Among the lines below, return each one that contains the word "next".

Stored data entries
_____

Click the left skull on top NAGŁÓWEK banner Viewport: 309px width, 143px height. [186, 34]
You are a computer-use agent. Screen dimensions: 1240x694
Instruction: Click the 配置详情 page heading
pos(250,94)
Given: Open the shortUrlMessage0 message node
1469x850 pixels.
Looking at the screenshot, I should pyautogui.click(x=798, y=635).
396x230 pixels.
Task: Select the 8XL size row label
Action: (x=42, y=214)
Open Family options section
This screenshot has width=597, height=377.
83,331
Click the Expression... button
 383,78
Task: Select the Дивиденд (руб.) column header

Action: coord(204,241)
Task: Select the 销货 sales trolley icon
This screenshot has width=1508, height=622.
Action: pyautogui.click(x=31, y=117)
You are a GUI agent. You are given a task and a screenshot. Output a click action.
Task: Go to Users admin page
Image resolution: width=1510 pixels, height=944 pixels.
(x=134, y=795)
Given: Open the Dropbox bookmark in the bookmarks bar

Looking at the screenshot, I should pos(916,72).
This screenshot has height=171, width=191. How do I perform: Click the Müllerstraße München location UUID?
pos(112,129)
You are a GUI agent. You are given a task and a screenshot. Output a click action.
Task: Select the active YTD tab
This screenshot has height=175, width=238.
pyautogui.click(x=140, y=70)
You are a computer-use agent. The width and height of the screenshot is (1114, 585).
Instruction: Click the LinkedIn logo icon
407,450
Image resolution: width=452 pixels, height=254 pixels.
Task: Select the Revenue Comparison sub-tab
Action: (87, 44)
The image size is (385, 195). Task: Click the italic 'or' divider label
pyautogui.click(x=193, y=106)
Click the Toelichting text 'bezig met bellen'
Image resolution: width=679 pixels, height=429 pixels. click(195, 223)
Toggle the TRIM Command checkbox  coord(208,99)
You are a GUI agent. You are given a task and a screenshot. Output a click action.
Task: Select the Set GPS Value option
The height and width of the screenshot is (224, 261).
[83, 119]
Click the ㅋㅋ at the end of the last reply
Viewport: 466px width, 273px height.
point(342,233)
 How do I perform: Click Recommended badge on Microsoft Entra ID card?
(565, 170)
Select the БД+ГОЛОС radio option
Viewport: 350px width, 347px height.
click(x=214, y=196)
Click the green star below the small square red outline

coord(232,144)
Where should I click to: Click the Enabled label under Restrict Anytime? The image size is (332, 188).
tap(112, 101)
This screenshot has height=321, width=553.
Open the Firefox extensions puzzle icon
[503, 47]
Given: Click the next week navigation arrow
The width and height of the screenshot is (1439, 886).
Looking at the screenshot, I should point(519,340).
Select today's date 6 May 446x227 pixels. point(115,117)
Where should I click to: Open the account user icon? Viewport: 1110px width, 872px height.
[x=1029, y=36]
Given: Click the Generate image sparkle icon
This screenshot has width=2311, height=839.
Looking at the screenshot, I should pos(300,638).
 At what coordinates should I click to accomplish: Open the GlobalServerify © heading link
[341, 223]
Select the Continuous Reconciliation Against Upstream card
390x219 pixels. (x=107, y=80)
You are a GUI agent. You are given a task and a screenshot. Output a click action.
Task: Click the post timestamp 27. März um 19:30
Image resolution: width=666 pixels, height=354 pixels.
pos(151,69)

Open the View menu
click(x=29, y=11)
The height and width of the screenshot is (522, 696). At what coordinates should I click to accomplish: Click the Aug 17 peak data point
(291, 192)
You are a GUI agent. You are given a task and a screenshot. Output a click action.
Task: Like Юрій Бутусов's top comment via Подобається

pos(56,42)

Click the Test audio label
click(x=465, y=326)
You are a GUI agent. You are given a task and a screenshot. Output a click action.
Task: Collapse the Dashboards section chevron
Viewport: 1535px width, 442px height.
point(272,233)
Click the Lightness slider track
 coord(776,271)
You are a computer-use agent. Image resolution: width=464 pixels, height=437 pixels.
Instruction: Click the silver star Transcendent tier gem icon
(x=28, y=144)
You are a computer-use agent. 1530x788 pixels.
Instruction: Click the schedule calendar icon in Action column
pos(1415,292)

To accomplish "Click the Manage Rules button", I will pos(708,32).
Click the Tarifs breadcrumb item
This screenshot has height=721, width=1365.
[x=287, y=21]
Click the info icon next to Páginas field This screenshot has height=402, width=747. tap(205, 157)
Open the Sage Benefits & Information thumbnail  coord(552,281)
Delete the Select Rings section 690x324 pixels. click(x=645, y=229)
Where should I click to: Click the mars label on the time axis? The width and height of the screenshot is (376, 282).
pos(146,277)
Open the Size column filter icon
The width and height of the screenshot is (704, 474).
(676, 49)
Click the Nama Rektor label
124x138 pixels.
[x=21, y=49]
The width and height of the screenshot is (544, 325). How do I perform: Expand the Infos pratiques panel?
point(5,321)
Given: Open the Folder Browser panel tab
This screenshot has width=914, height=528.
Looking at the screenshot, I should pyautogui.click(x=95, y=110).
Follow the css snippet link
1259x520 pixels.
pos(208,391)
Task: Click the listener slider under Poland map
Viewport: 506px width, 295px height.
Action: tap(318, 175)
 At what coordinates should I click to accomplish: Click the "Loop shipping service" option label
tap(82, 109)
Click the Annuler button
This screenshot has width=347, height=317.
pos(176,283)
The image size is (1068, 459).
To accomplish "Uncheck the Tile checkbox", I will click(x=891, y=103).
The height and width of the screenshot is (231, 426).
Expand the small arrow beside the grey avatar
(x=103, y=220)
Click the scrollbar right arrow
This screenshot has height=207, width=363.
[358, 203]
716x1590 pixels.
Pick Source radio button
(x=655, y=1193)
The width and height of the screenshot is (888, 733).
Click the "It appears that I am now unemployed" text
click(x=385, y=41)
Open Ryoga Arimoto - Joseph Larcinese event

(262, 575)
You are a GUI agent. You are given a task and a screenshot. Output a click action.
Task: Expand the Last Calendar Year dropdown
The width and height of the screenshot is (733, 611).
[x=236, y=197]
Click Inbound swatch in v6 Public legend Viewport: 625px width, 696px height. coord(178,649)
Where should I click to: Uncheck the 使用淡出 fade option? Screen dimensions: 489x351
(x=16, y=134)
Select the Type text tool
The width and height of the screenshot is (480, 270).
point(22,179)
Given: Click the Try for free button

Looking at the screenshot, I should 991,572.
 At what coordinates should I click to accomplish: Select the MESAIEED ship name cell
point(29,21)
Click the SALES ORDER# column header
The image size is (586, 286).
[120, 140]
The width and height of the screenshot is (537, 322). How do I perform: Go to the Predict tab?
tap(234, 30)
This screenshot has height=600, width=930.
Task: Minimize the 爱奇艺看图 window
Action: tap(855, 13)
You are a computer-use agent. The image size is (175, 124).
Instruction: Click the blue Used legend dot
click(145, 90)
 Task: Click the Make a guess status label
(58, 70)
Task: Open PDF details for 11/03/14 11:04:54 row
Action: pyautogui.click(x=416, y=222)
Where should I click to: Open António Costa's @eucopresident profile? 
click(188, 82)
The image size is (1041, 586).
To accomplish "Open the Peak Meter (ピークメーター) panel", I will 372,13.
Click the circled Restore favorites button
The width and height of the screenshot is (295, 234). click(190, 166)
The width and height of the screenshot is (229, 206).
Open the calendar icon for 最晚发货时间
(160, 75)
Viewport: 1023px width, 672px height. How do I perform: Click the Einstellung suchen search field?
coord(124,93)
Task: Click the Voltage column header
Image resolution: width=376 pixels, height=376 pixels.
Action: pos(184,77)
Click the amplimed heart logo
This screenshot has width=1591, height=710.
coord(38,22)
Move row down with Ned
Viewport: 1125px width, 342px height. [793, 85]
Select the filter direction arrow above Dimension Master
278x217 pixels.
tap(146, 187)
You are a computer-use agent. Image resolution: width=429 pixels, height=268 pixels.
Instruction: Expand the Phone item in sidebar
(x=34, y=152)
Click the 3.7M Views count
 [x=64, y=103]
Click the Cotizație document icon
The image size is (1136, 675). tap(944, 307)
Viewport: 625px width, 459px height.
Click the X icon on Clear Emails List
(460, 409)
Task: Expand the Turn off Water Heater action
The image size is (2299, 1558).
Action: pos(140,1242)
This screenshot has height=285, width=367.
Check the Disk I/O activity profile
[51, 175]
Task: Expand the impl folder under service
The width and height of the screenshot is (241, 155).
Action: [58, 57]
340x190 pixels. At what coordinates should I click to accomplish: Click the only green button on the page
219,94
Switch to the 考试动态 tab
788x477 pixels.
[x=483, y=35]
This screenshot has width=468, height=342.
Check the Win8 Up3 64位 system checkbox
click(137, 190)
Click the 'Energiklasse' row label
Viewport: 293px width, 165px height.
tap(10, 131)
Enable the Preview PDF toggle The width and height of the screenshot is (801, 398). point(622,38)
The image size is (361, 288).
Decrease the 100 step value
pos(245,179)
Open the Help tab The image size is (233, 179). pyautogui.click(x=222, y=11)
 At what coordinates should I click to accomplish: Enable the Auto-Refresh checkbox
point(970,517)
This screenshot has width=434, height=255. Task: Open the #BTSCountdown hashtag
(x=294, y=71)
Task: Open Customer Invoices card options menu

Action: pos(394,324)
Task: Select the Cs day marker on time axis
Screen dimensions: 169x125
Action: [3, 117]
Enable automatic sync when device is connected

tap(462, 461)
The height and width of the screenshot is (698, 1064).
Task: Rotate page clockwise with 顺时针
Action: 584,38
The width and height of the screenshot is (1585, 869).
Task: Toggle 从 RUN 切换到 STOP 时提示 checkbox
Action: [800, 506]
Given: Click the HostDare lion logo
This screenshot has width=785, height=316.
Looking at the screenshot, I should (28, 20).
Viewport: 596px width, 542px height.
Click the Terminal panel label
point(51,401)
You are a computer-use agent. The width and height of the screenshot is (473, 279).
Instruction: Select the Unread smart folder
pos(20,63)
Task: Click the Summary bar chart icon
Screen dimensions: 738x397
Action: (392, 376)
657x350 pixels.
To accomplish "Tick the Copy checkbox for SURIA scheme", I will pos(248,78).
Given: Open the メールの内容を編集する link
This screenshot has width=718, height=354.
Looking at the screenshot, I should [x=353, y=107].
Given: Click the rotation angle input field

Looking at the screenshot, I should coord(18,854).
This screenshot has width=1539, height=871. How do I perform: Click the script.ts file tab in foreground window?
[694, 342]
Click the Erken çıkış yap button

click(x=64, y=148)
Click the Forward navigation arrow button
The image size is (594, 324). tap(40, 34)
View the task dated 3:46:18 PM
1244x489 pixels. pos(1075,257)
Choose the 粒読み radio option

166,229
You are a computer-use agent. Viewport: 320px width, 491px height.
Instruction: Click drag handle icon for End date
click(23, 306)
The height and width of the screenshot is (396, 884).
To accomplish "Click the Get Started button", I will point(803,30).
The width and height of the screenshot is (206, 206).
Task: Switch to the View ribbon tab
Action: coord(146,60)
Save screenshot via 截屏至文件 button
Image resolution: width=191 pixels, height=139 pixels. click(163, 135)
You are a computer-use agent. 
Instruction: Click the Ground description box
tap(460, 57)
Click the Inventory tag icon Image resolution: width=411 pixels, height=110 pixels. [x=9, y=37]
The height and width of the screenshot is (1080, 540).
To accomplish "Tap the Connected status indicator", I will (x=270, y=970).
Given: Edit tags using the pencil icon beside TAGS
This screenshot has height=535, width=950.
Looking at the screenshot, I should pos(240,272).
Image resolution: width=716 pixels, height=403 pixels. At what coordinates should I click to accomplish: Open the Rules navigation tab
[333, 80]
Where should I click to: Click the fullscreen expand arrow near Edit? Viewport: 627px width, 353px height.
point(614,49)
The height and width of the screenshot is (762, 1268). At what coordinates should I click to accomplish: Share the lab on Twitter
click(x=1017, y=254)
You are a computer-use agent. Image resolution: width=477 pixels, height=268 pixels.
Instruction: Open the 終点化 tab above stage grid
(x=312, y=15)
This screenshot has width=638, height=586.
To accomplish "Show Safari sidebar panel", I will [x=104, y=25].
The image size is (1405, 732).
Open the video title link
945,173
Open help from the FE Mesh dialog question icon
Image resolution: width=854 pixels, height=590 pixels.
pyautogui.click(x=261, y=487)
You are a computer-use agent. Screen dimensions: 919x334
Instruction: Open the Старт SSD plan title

_____

■ ANSWER TO THIS EXERCISE ■
Given: Click the next week navigation arrow
Click the info icon next to Páginas field This screenshot has height=402, width=747. tap(205, 157)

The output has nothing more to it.